The budget is seen as a test for the month-old cabinet as economists and markets are waiting for convincing signs the government will conduct prudent fiscal policies, after loose spending by the previous cabinet sparked ratings downgrades.
On Tuesday, President Traian Basescu, linked with the centrist Democrat-Liberal Party (PD-L), said he would back an idea to freeze wages for six months to rein in spending and help Romania attain this year's 2 percent of GDP budget gap goal.
The former government's lavish spending triggered a big shortfall of over 5 percent last year and spurred the new cabinet into a drive to cut public expenditure drastically, to limit the impact of the world financial crisis on the economy.
But the leftist coalition partners, the Social Democrats, labelled the wage freeze plan as unrealistic, saying it would hurt the impoverished population in times of crisis.

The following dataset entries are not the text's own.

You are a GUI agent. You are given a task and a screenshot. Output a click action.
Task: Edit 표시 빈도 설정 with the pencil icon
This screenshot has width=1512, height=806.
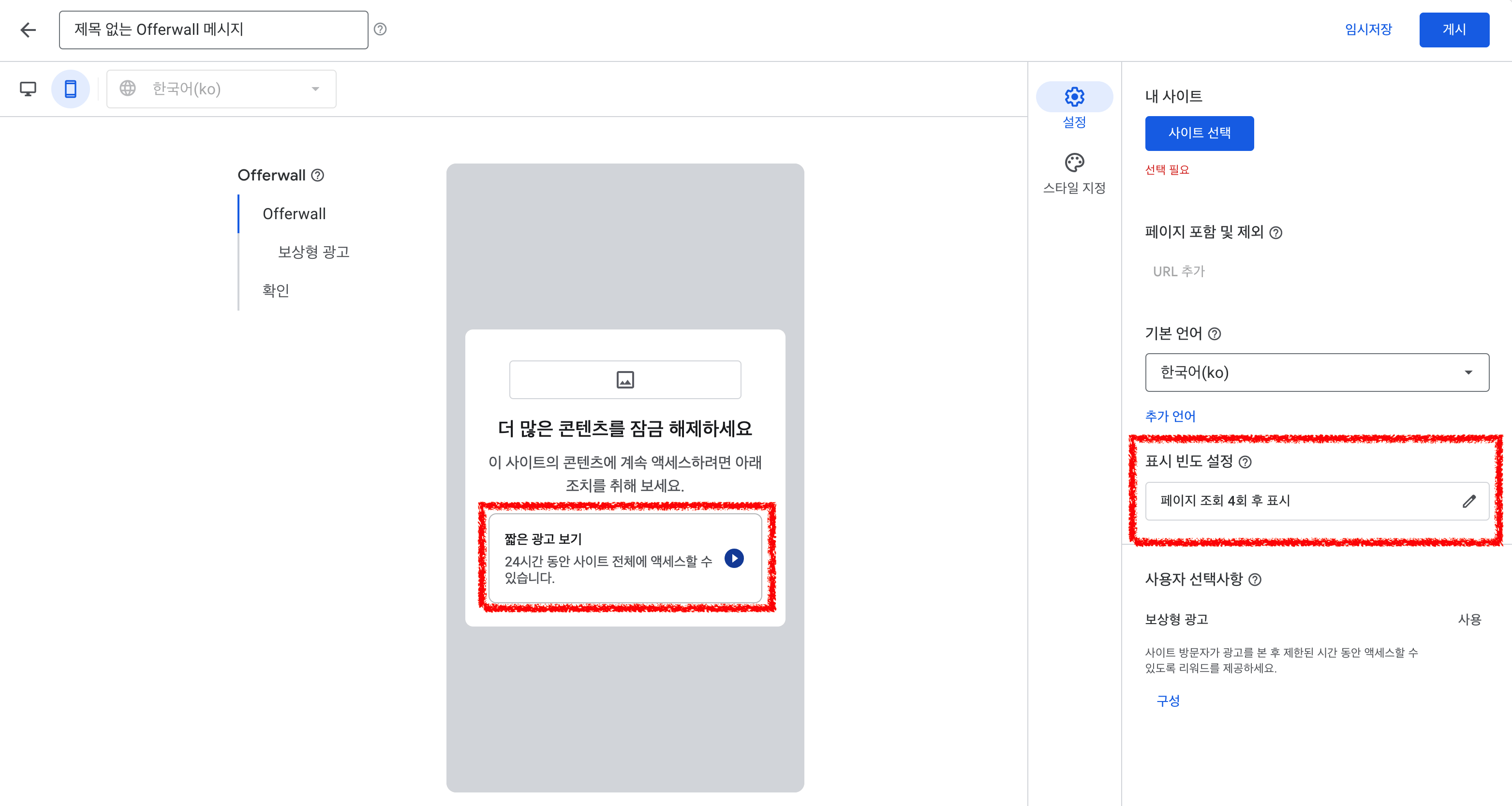tap(1470, 501)
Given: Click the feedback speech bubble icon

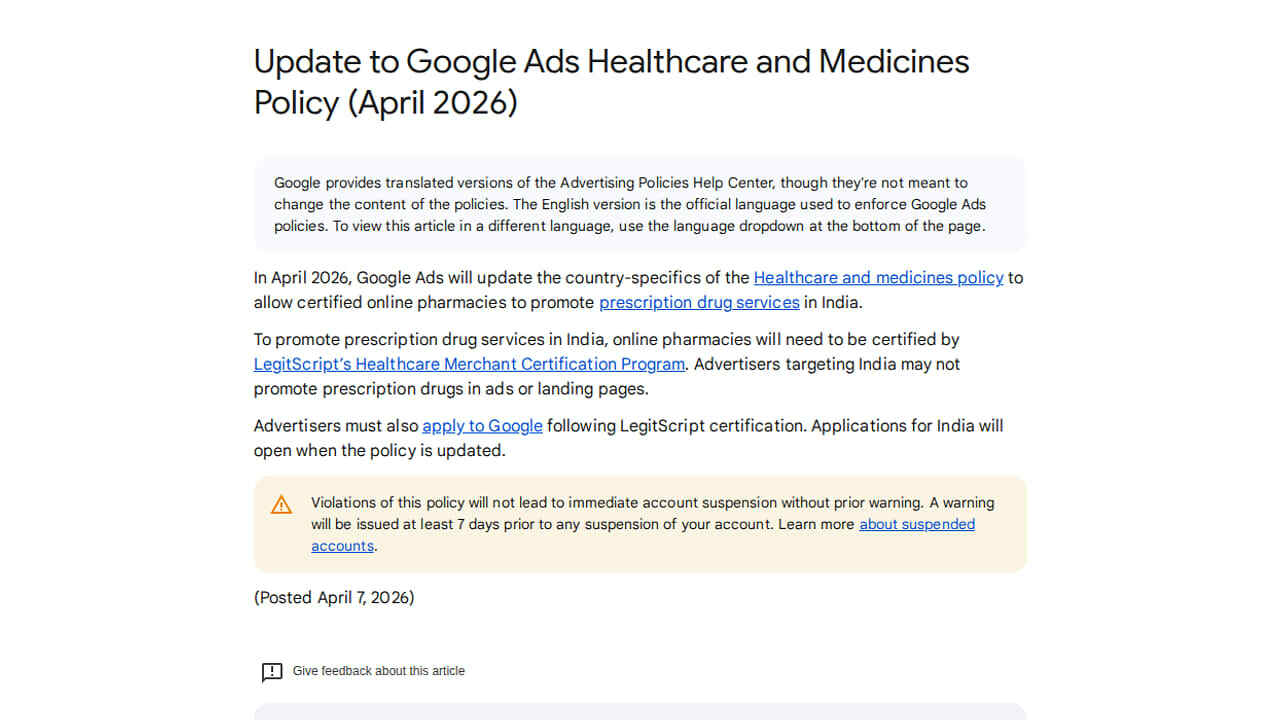Looking at the screenshot, I should point(272,672).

"Our opinion is that this idea cannot work in Romania given the population's hard situation," Constantin Nita, minister in charge with small and medium-sized firms told Reuters.
"The budget would have normally been adopted on Thursday ... From our point of view, we cannot hold negotiations on this proposal. This is not an anti-crisis measure aimed at defending the poor people from the leu's weakness."
A senior PD-L official said different views in the cabinet on the issue and trade unions' reluctance to give green light to such a freezing drive, may hamper plans to adopt the budget bill as pledged on Jan 29.
"We hope to have the budget this week ... but anything is possible," the official told Reuters.
Major trade unions, which garner support from around 1.5 million public sector workers, have also threatened to stage nationwide protests if the bill will include a measure to keep wages flat for the next months.
"Tomorrow we will be discussing the budget in government," said Prime Minister Emil Boc, without saying if the bill could be also approved.